Nothing has changed. The problem still remains.
OS: Fedora 14 x64.
#7 Updated by Alexander Bruy over 12 years ago
- Status changed from Closed to Reopened
You can try custom QGIS build from NextGIS (http://nextgis.ru/en/nextgis-qgis/) where this issue solved
#8 Updated by Giovanni Manghi over 12 years ago
- Status changed from Reopened to Closed
zirneklitis - wrote:
Recompiled GDAl and QGIS:
QGIS version: 1.8.0-Lisboa, QGIS code revision: a1255fc, Compiled against GDAL/OGR: 2.0dev, Running against GDAL/OGR: 2.0dev.
Nothing has changed. The problem still remains.
OS: Fedora 14 x64.
still a gdal issue, not a qgis one.
#9 Updated by zirneklitis - over 12 years ago
I insist that this is a QGIS issue.
GDAL 1.9.0 (and newer) is trying to interpret the encoding setting from the shape file itself. When creating a new shape file “ENCODING” should be passed as an attribute, which, obviously, is not done.
Calling qgis from terminal allows two track down an warning messages. Saving non-Latin characters in a shape files generates following warning message: “Warning 1: One or several characters couldn't be converted correctly from UTF-8 to ISO-8859-1.
This warning will not be emitted anymore”.
On the other hand, most of the shape files used by users are without character encoding byte. So QGIS has to operate with environmental variable “SHAPE_ENCODING”. At present the only solution is to use the same character coding for the given QGIS session, e.g.:
SHAPE_ENCODING=UTF-8
export SHAPE_ENCODING
qgis
The example above allows to create and edit shape files with UTF-8 as a character encoding (example for Linux users, Windows users must use “SET SHAPE_ENCODING=UTF-8”).

----

GIVEN EXERCISE: In the QGIS issue thread, who is named as the author of each numbered update? The listing that comes next is separate material, unconnected to the QGIS issue thread.

SOURCE DATA:
----

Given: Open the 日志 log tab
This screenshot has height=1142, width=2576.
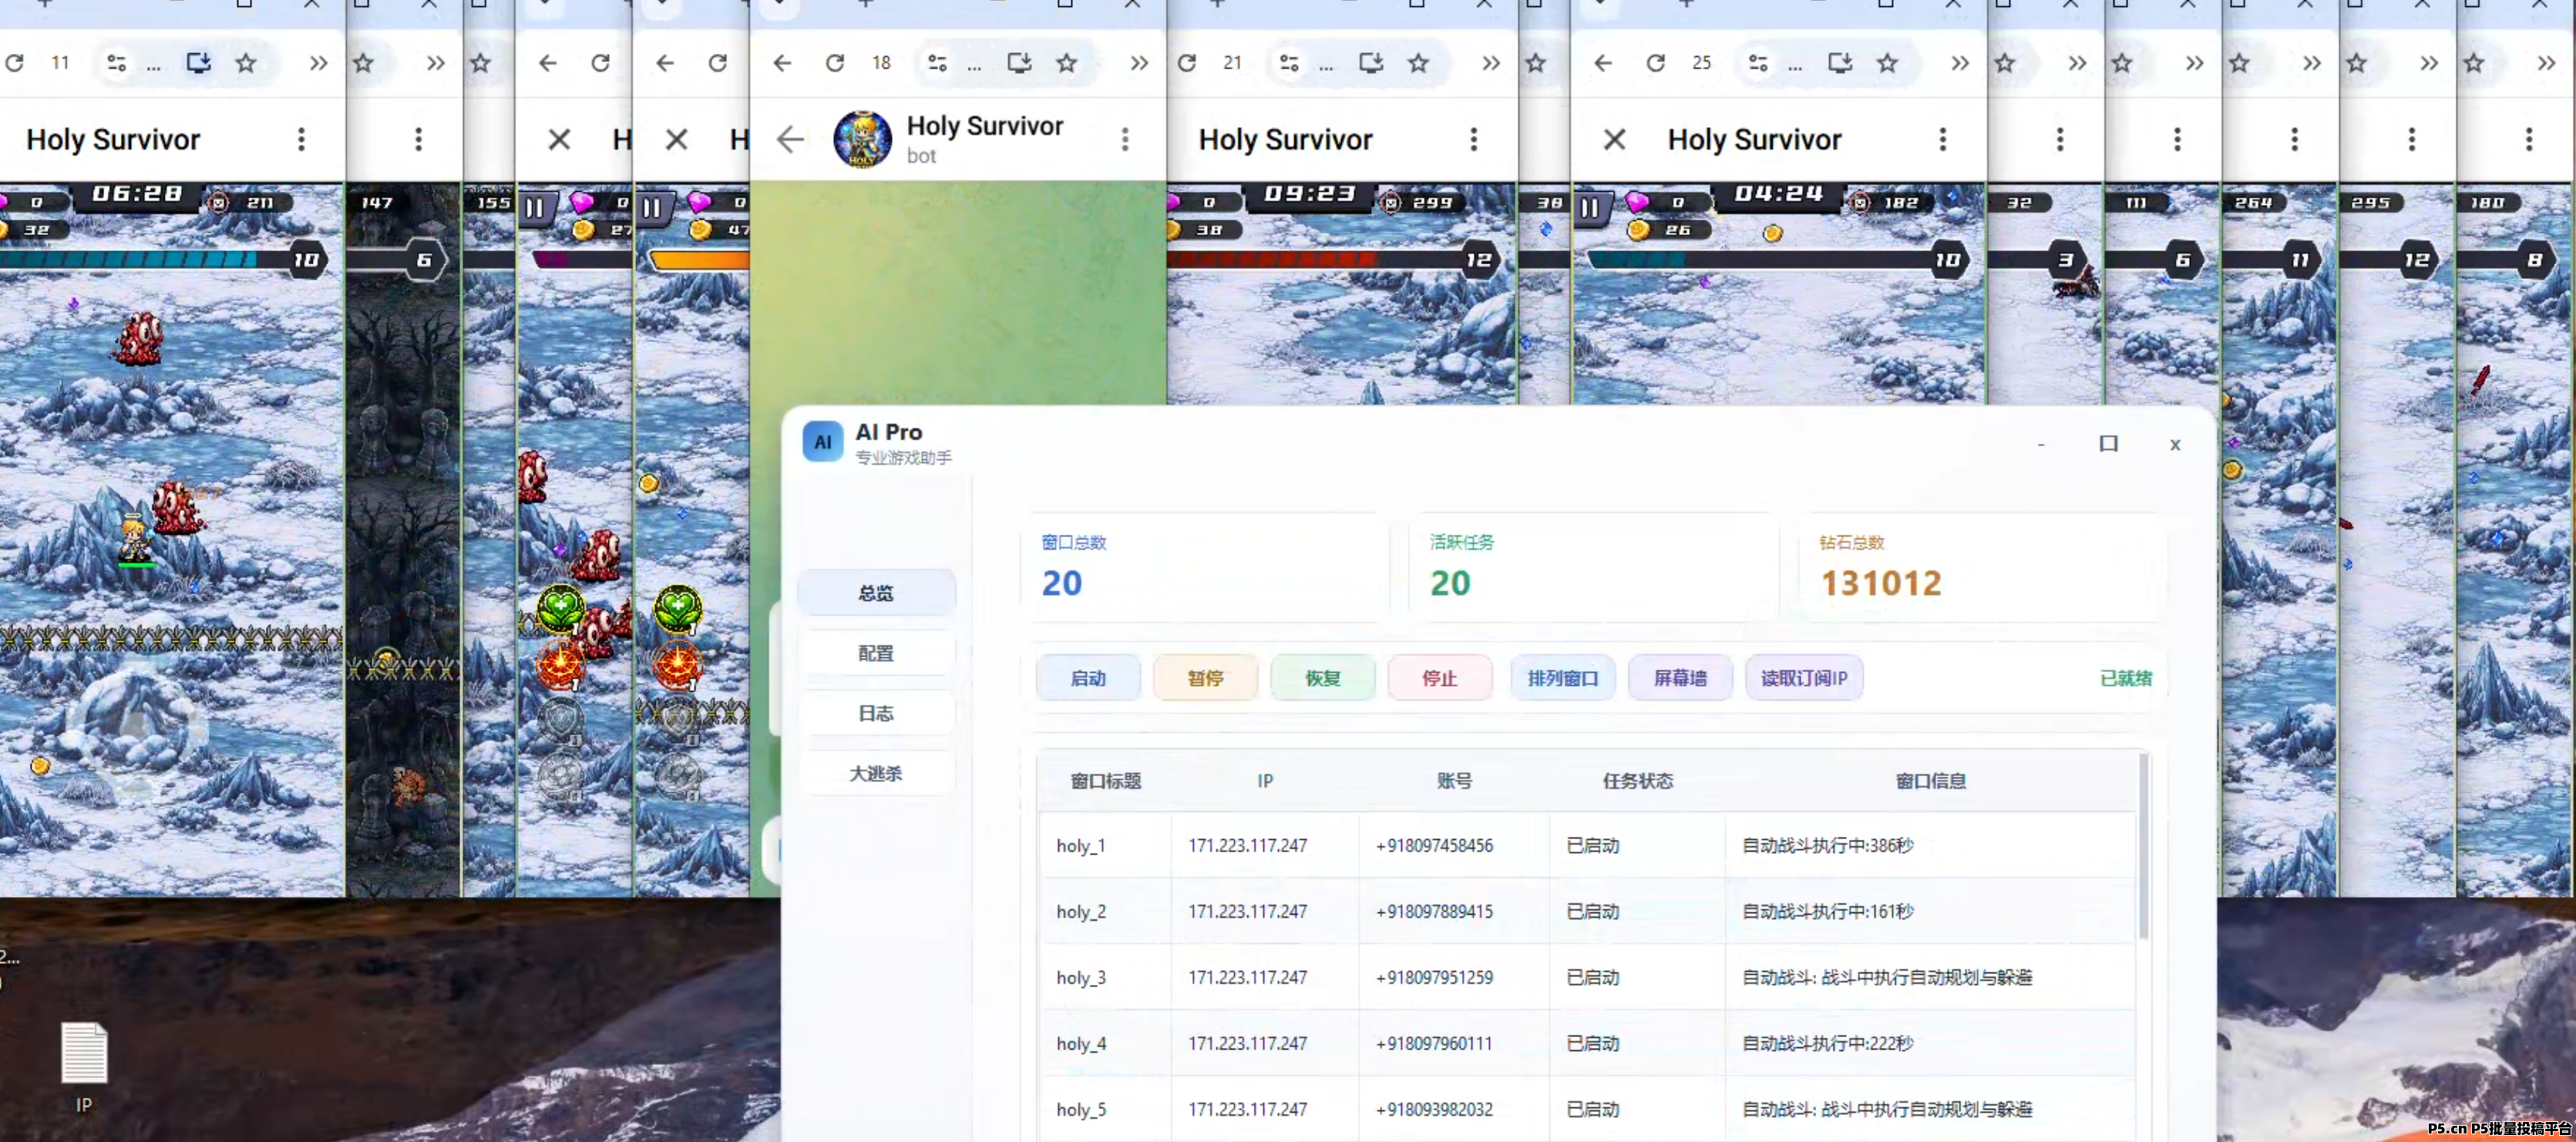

----

THE OUTPUT:
#7: Alexander Bruy
#8: Giovanni Manghi
#9: zirneklitis